『プロセス・コンサルテーション』(エドガー・H・シャイン)(◯)
著者は、米国の心理学者で、本書発行の2002年当時、マサチューセッツ工科大学スローン・フェローの名誉教授であり、スローン・スクールの上級講師で、著書も人気が高い方です。多額のお金を費やしたにも関わらず、クライアントが望んでいたことがほとんど達成されていない例を多数見てきた経験を踏まえ、クライアントと正しい信頼関係を築かなければ援助ができないし、そのような関係を築くには時間もかかり、援助側にある種の姿勢が必要となってくる。その姿勢とは何かを明言したのが本書です。
(印象に残ったところ・・本書より)
◯プロセス・コンサルテーション(以下「PC」という)とは
・個人、集団、組織及び地域社会を援助するプロセスに関する哲学及び態度。
・人にできるのは、人間システムが自らを助けようとするのを支援することだけだという過程がその中心にある。
・究極の目標は、効果的な援助関係を樹立すること。
◯PCの一般的原則10ヵ条
①常に力になろうとせよ。
②常に目の前の現実との接触を保て。
③あなたの無知にアクセスせよ。
④あなたのすることはどれも介入である。
⑤問題を抱え、解決法を握っているのはクライアントである。
⑥流れに身を任せよ。
⑦タイミングが極めて重要である。
⑧真っ向から対決する介入については建設的オポチュニズムであること。
⑨全てはデータである。

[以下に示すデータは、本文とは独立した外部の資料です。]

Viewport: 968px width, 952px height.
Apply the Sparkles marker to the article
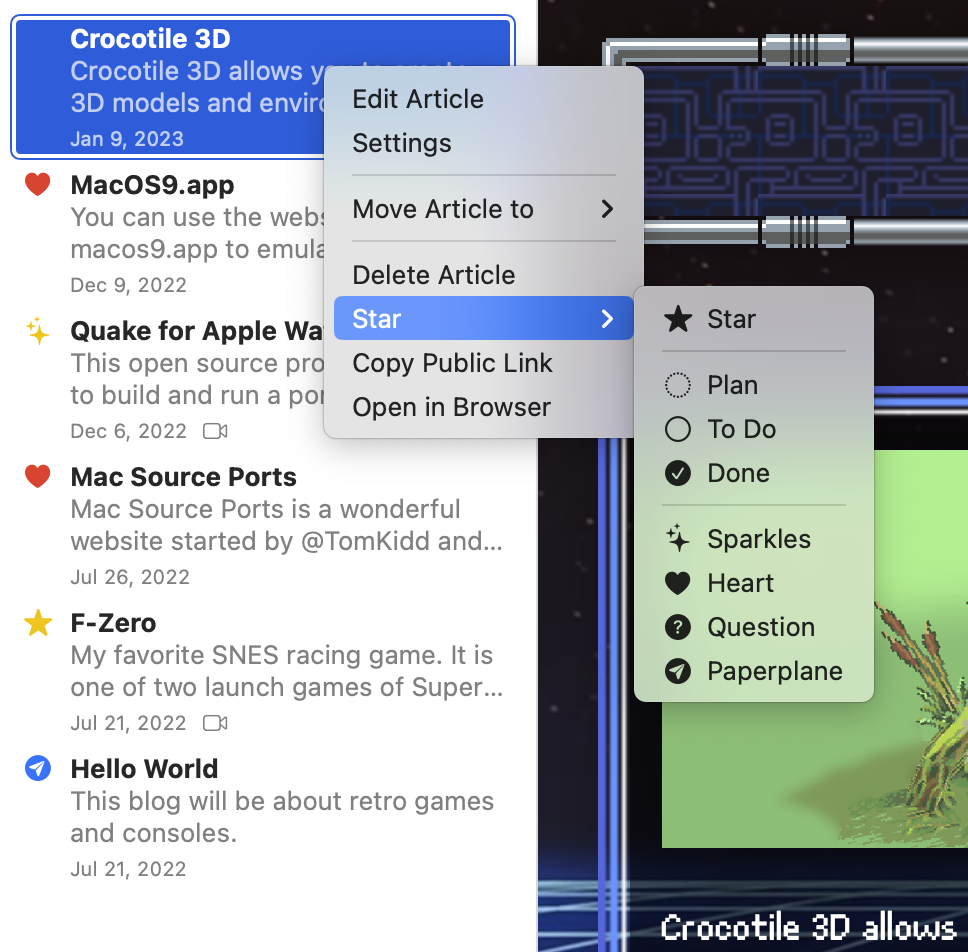point(758,539)
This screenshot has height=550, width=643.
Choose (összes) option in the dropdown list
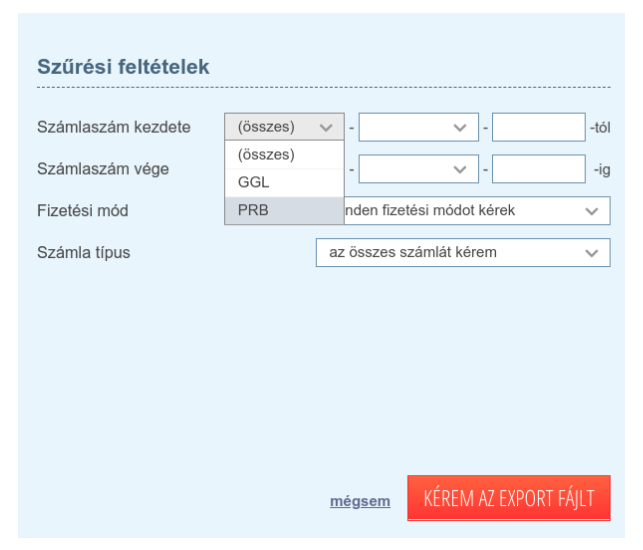[x=284, y=155]
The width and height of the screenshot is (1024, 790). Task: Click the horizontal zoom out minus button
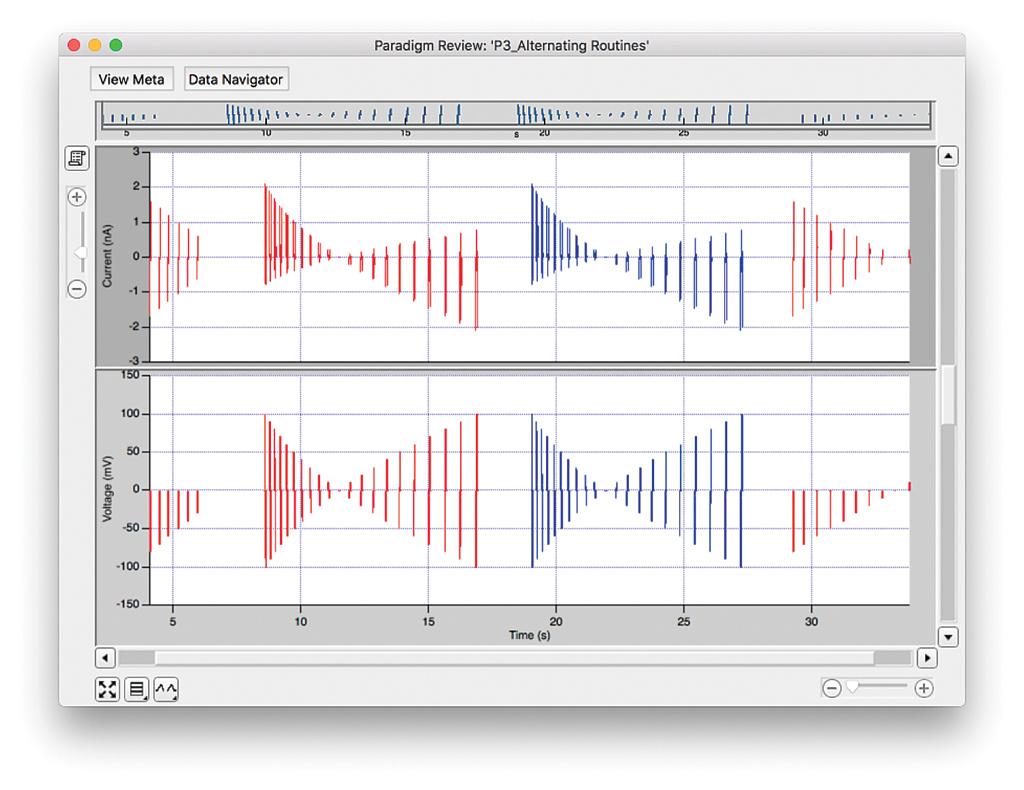(831, 688)
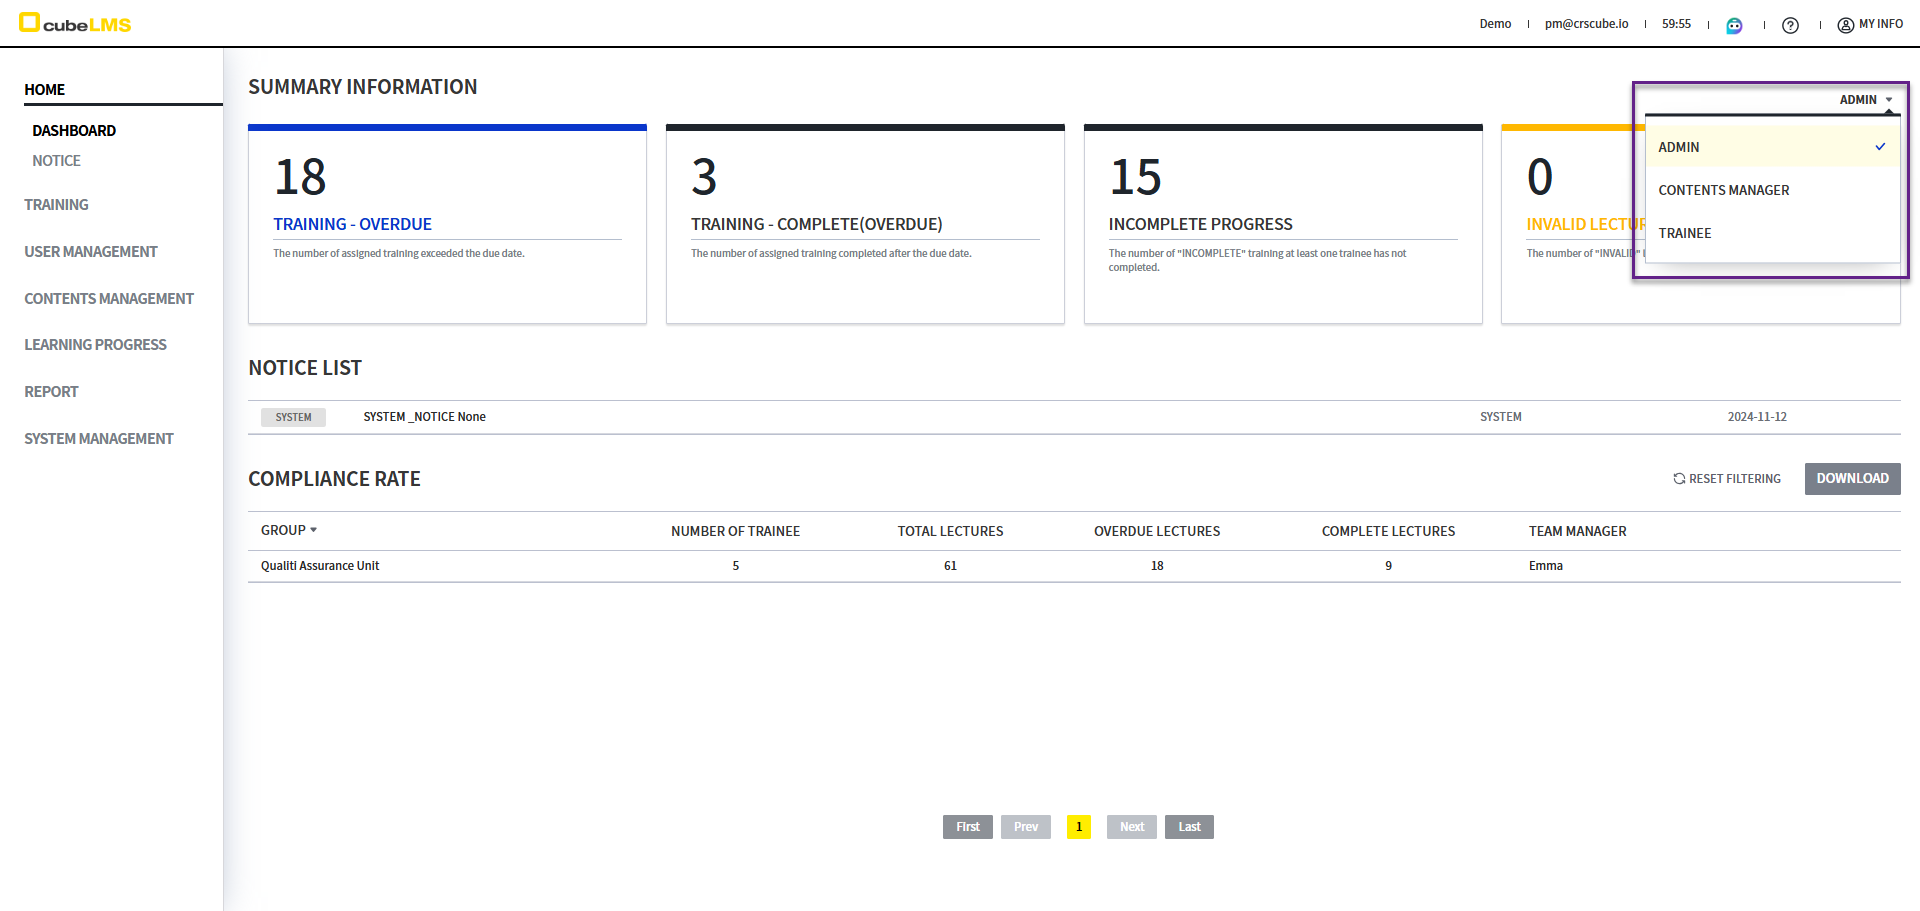Screen dimensions: 1920x911
Task: Open the chatbot assistant icon
Action: [1734, 25]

誤りは避けられないが、そこから学習せよ。
⑩疑わしい時は、問題を共有せよ。
◯援助関係における心理力動
・アドバイスや助言というものは役に立たないことが多い。その結果、援助を求めている側からの抵抗や防衛が生じてしまう。この抵抗を理解するためには、援助関係における心理力動を探求し、援助がうまく与えられるためにはどのような条件が満たされなければならないかを調べなければならない。
・クライアントに起こりうる反応と感情
①自己防衛に陥る(コンサルタントが無能であるとするチャンスを伺う)
②問題と不満を助けてくれそうな人と分かち合えたことに安堵する
③安心させてくれる言葉、助言、指示を主に求めていることから依存し、従属していることがわかる
④認知及び感情を現在のコンサルタントに感情移転する
・自分が弱みを抱えているという感情ゆえに、クライアントは実際に悩んでいることの深いところにある部分あるいは複雑な全容を進んで明らかにしたいとは思わない。支援者が受容してくれ、支持してくれ、さらに最も重要なことには、積極的に話を聞いてくれるとクライアントが感じることができて初めて彼は事を明らかにする。
◯内面のプロセス(ORJI)
①観察する(observe)
・否認:ある情報カテゴリーが自分自身に当てはまる時、それを見ないようにする
・投影:実際は自分自身の中で作用しているものを他人の中に見る
②観察したものに情緒的に反応する(react)
③分析し処理し判断を下す(judgement)
④何かを起こすために行動を取る(介入する)(intervene)
→クライアントが次の2点を理解できるように援助しなければならない
①これらのプロセスによっていかに不適切な行動をとってしまう可能性があるかということ
②知覚や思考と感情や行動との関係をいかにしてより現実に捉えるか
◯ORJIサイクルの中にある罠
①誤認:早まった判断、期待、防衛、原因の勘違いのせいで何が起こったのか、なぜかを正確に判断しない
②不適切な情緒的反応
・何が起こったのか、なぜ起こったのかを誤認し、基礎になっているデータが不正確なことに気づかないまま、自分の解釈に情緒的に反応するのを許す
・有効なデータに過度に情緒的な反応をする
③不正確なデータや不完全な論理に基づいた分析と判断
④一見正しく見える判断に基づいて介入するが、実は判断が誤っている
◯計画的なフィードバックの原則
①発信者と受け手が受け手の目標について合意しなければならない
②提供者は説明と好意的評価を強調すべきである
③提供者は具体的で明確でなければならない
④受け手も送り手も建設的な動機を持つべきである
⑤もしそれが関連性を有しているならば否定的フィードバックを差し控えてはならない
⑥送り手は観察、意見・判断を自分のものとしていなければならない
⑦フィードバックは受け手と送り手の準備が整ったときのタイミングが重要
◯問題解決の段階モデル
①問題の明確化
②解決案の作成
③結果の予測と解決案のテスト
④行為計画
⑤各行為の段階
⑥各行為段階の結果の評価
本書では、コンサルタントとクライアントという関係をどのように構築するのか、何に留意しなければならないのかという点を中心にまとめられています。これは、コーチとクライアントなど個人と個人の間でも同様で、関わり方が真に効果的な内容であるためには、前提となる信頼関係の構築が必要。当たり前と思って見過ごしてしまいがちな要点を押さえておくことで、「分かる→できる」へ変化していけるのだと思います。